● **Data provided**:
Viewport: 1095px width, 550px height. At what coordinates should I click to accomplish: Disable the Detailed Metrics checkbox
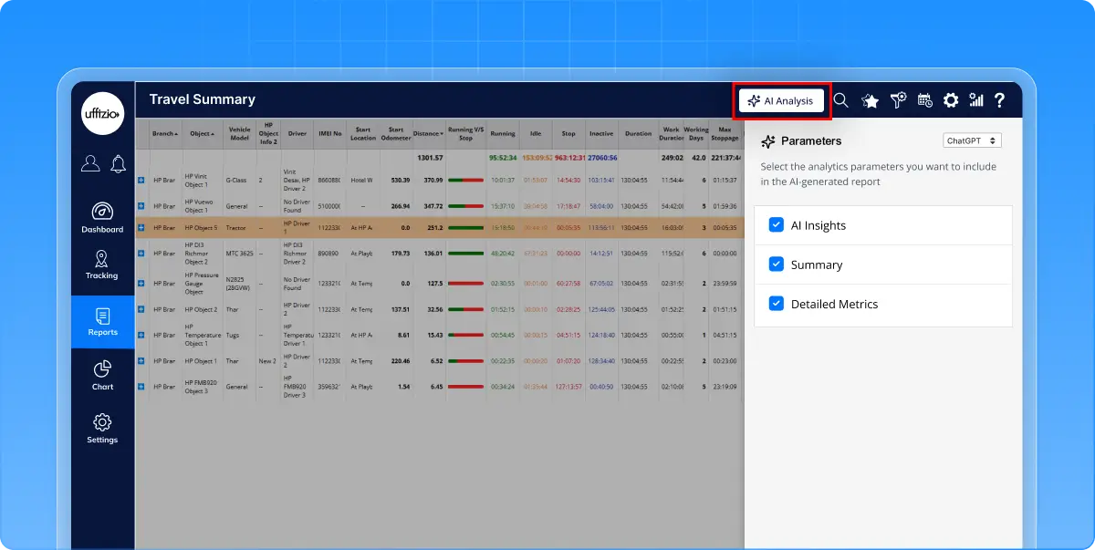[x=777, y=304]
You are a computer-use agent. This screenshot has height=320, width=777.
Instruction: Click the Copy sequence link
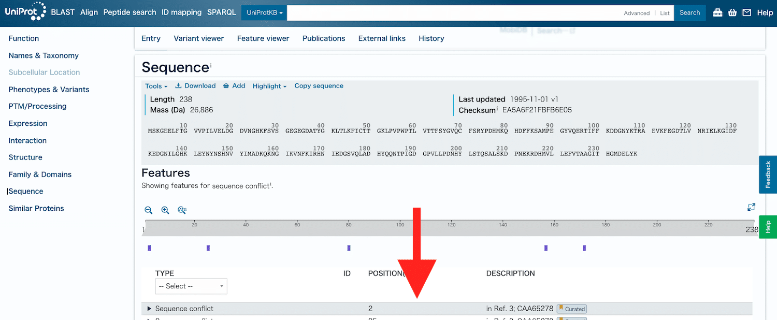pos(319,85)
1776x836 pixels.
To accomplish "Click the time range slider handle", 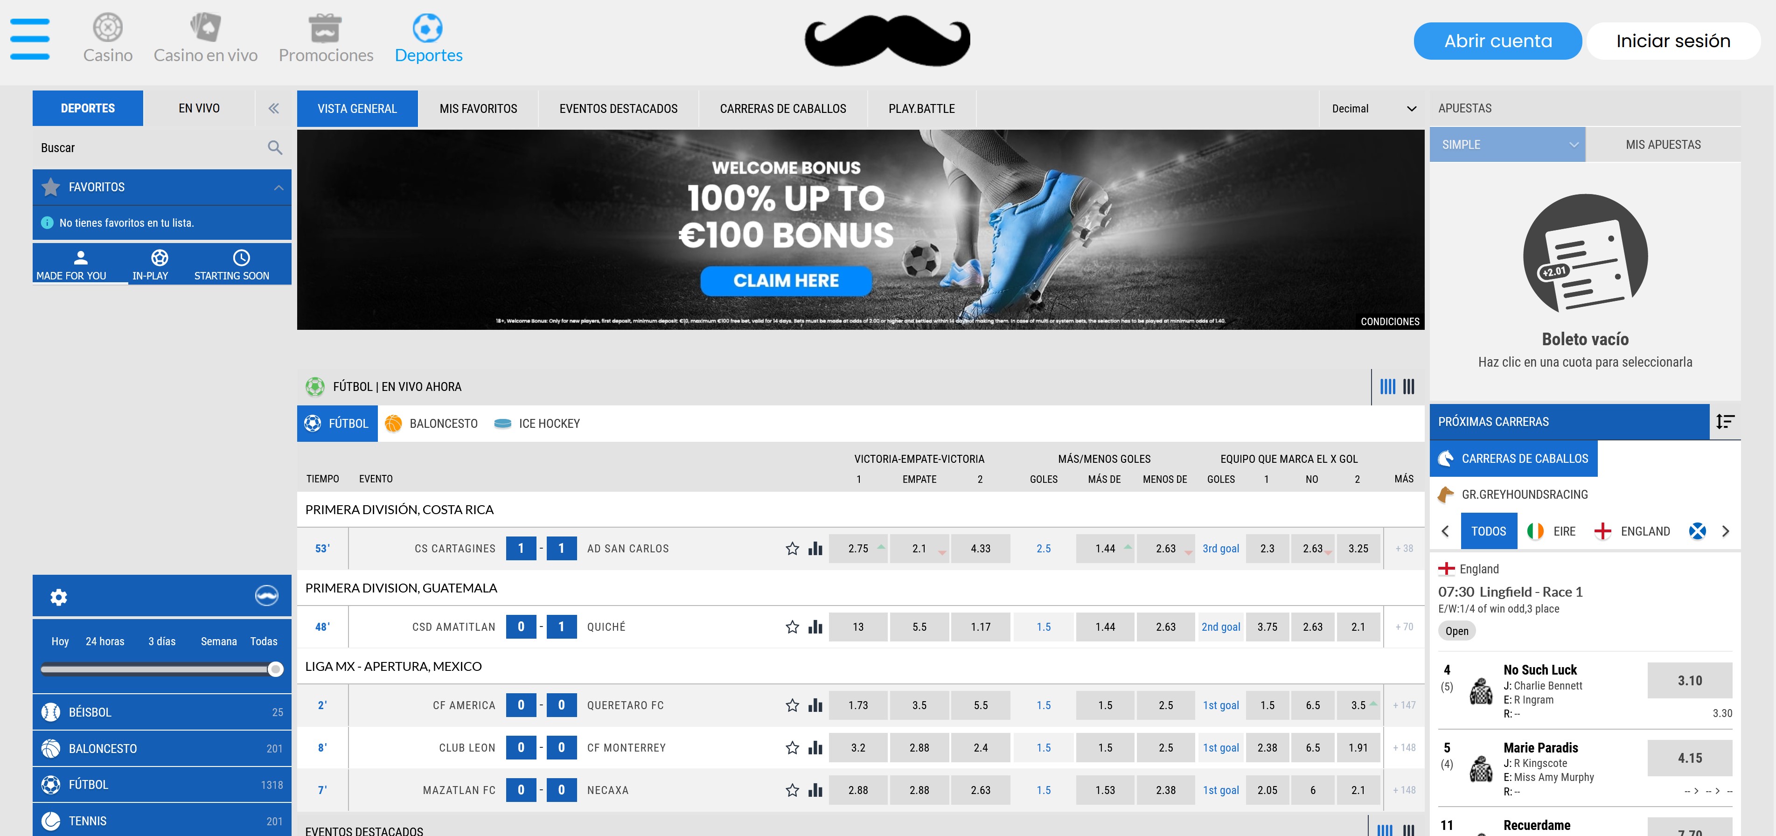I will (x=275, y=669).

● **What you need to do**: Show every line of the records that contains the word "width".

● **Answer for this exercise**:
Viewport: 1095px width, 550px height. At what coordinates should I click to accomplish: Disable the Detailed Metrics checkbox
You are a computer-use agent. This screenshot has height=320, width=777.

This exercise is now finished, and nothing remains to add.